Le 2e RD est régulièrement intégré dans la Force de réaction de l’OTAN (NRF). Quelles sont vos missions ? Quels moyens maintenez-vous en alerte cette année et en coordination avec quels pays ?

COL Pern : Cette année, je commande la Task Force NRBC de la NRF, composée, hormis le 2e RD, d’Espagnols, Roumains, Slovaques, Polonais, Bulgares et Hongrois. Ce commandement résulte de deux années de préparation qui ont culminé par une étape de certification. Je suis ensuite placé sous la responsabilité de l’Allied Joint Force Command [JFC] de Brunssum, donc le niveau interarmées et interalliés responsable de la tenue de mon alerte. Depuis le début de la crise ukrainienne, cette alerte NRF a été désignée comme étant une réserve stratégique du SHAPE, le commandement suprême interalliés à la tête de plusieurs JFC.

Cette réserve stratégique comprend cinq unités complémentaires de commandement, de logistique, d’unités multifonctions NRBC et d’unités d’appui NRBC spécialisées dotées de capacités particulières d’analyse en laboratoire. Ces unités ont différents contrats opérationnels afin d’être capables de se déployer dans un délai compris entre deux jours et, actuellement, 30 jours. Cette composante NRBC intervient en complément des capacités génériques détenues par tout soldat, aviateur ou marin de l’Alliance. Nos capacités vont contribuer à prévenir et restaurer le danger grâce à des outils concrets de prélèvement, d’identification et de décontamination.

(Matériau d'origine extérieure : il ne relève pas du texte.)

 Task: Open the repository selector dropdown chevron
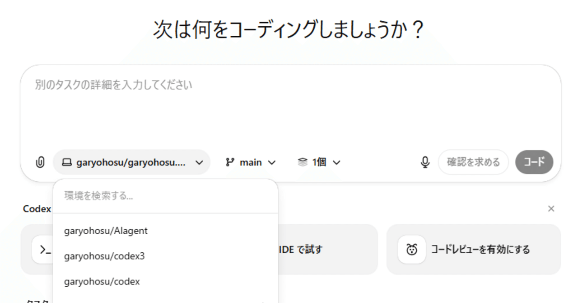pos(199,162)
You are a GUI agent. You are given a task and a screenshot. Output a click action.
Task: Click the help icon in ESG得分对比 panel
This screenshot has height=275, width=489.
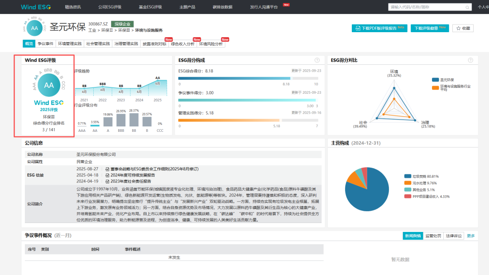coord(470,60)
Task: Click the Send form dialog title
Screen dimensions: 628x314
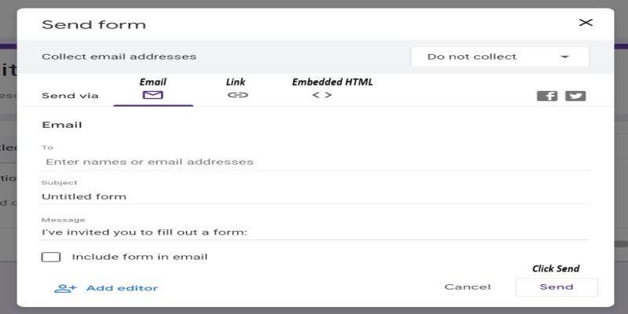Action: tap(93, 24)
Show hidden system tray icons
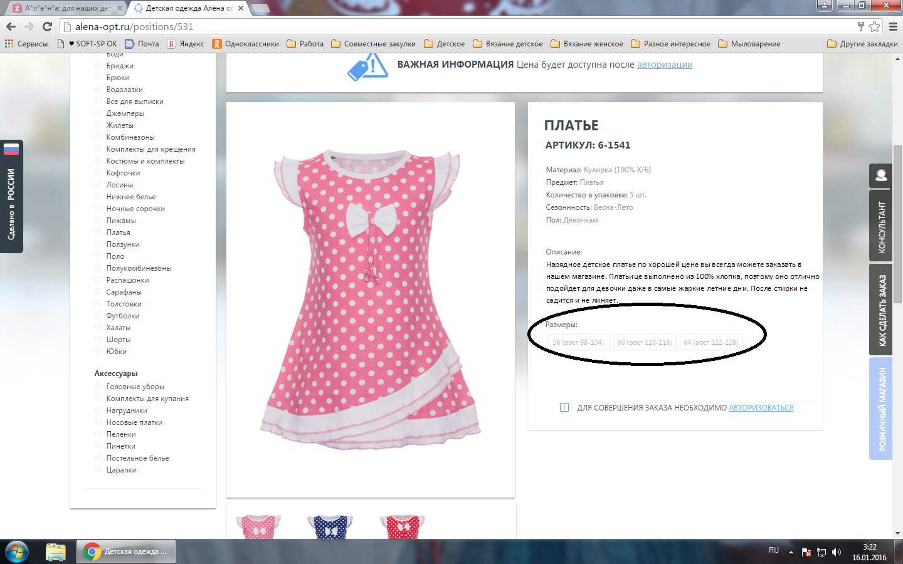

En ce moment, sept nations contribuent à la TF NRBC en complément de mon régiment. En terme de volume, le 2e RD comprend environ 1100 spécialistes NRBC, en ce y compris la réserve. Je n’engage pas la totalité dans cette Task Force. Pour Cold Response, j’avais deux unités déployées sur le terrain, en plus de moyens logistiques et de commandement. De même, les contributions de ces alliés peuvent évoluer au moment où l’on va se déclencher. Chacun décidera alors du niveau de flexibilité, en décidant éventuellement d’allouer un peu plus de moyens. L’alerte NRF n’est par ailleurs pas un bloc insécable. Aujourd’hui, on me demande d’être ‘activé’, c’est donc le dernier ‘clic’ avant un déploiement. Ce dernier ne s’effectuera pas forcément d’un seul bloc. Selon la mission attribuée, je vais sélectionner les éléments nécessaires et les capacités sur lesquelles il faut porter l’effort. Il y a une réelle flexibilité dans le choix des unités. Le 2e RD en comprend plusieurs, chacune d’un volume d’environ 120-125 militaires.

J’ajouterai qu’il n’y a pas de différences fondamentales entre les nations de la TF NRBC. Nous appliquons tous une même doctrine OTAN définissant des principes généraux. Derrière, nous avons évidemment des matériels différents mais complémentaires. Un pays disposera, par exemple, de moyens de reconnaissance blindés. Celui qui n’en dispose pas agira différemment mais, au fond, face aux risques et aux menaces NRBC, tout le monde va finalement se protéger de façon comparable, nous allons tous détecter et identifier le danger selon des méthodes comparables. Surtout, nous nous entraînons régulièrement ensemble. Ce fût le cas l’été dernier à proximité de Fontevraud avec cinq pays de l’OTAN, l’occasion notamment de tester nos moyens de communication.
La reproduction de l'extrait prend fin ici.